Rock art, Baile An Mhuilinn, Co. Kerry
Co. Kerry |
Settlement Sites
On a gentle slope above the northern shore of Dingle Harbour, two large sandstone slabs lie flat in rough pasture, and one of them is covered in carvings that nobody has fully explained.
This is prehistoric rock art of the cup-and-ring variety, a form found across Atlantic Europe in which shallow circular hollows, sometimes ringed and sometimes connected by grooves, are pecked into stone surfaces. What makes this particular stone quietly puzzling is a detail noticed by researcher Finlay in 1973: the linear grooves that decorate its surface follow the downward slope of the eastern face, which suggests the carving was done after the stone had already fallen. If scholar Ó Nualláin's 1978 reading is correct, and both stones were originally upright, then whoever made the art was not decorating a standing monument but an already-collapsed one, adding marks to a surface that had become, in effect, a floor.
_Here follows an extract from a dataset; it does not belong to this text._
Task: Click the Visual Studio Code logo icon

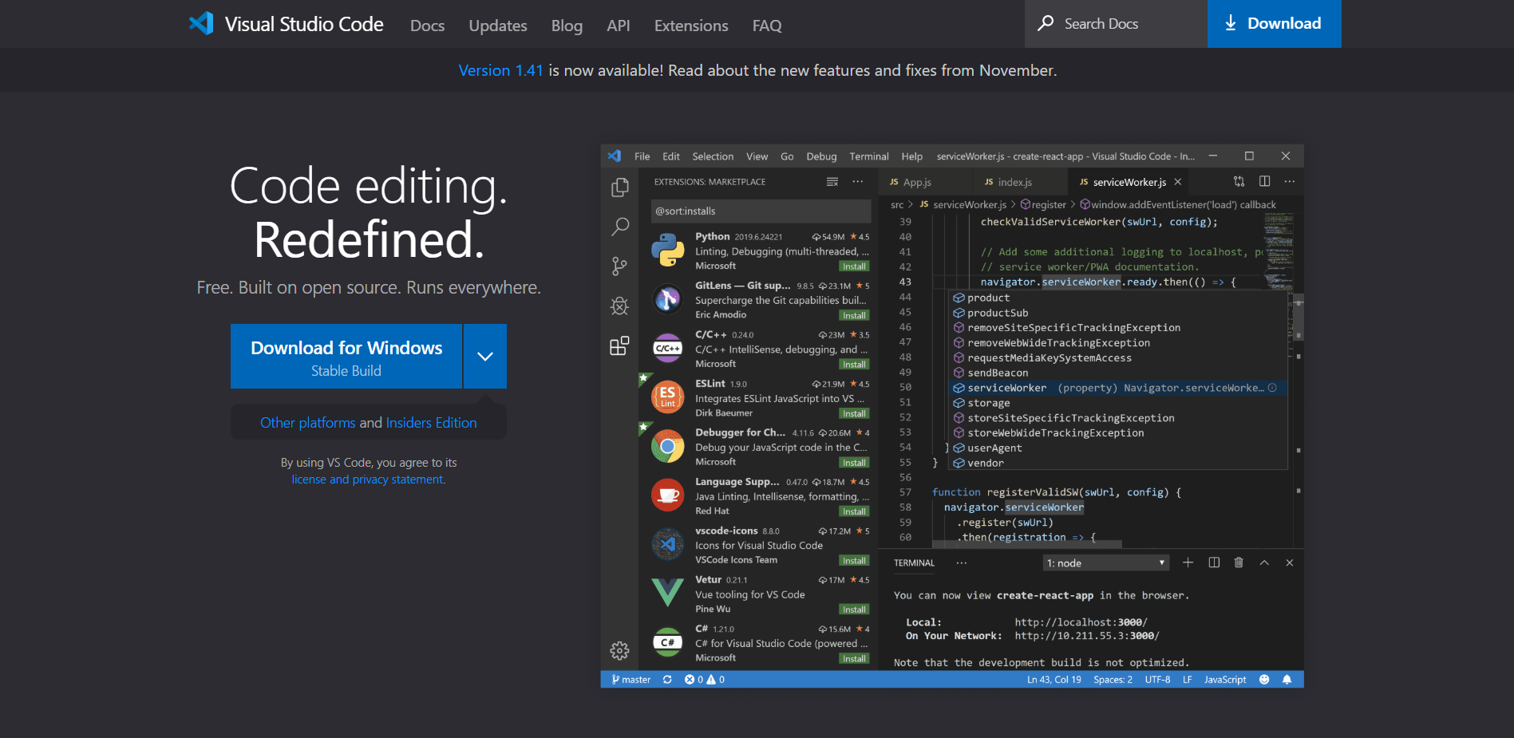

The decorated stone measures roughly 4.1 metres by 1.75 metres and carries at least twenty-five isolated cup-marks, small hemispherical depressions averaging five to seven centimetres across, along with seven cup-and-ring motifs concentrated along the upper portion of the stone. One of these rings is penannular, meaning it does not fully close, and another takes the form of a slight spiral. Two of the cup-and-ring motifs are joined by a curvilinear groove. In the centre of the stone, two cup-marks are worked into a more complex arrangement of intersecting straight and curved lines. The companion stone lying immediately to the west is slightly smaller and bears no decoration at all. The site does not stand in isolation: a single standing stone sits roughly 20 metres to the south-west, and a pair of standing stones lies about 50 metres to the north, suggesting a broader prehistoric landscape concentrated in this corner of the Dingle Peninsula. The site was at one point mistakenly included in a list of cist-graves, a confusion traced back to a mix-up with another site entirely.
The stones lie close to the R559 Dingle to Ventry road, set back about 20 metres to the north of it on low-lying pasture. Grey and white lichens obscure parts of the carved surface, and some damage is visible on the underside of the decorated stone at its northern end, though the surface overall remains reasonably intact. The Discovery Programme has produced a detailed three-dimensional digital model of the rock art panel, which allows the motifs to be examined at a level of detail difficult to achieve from ground level.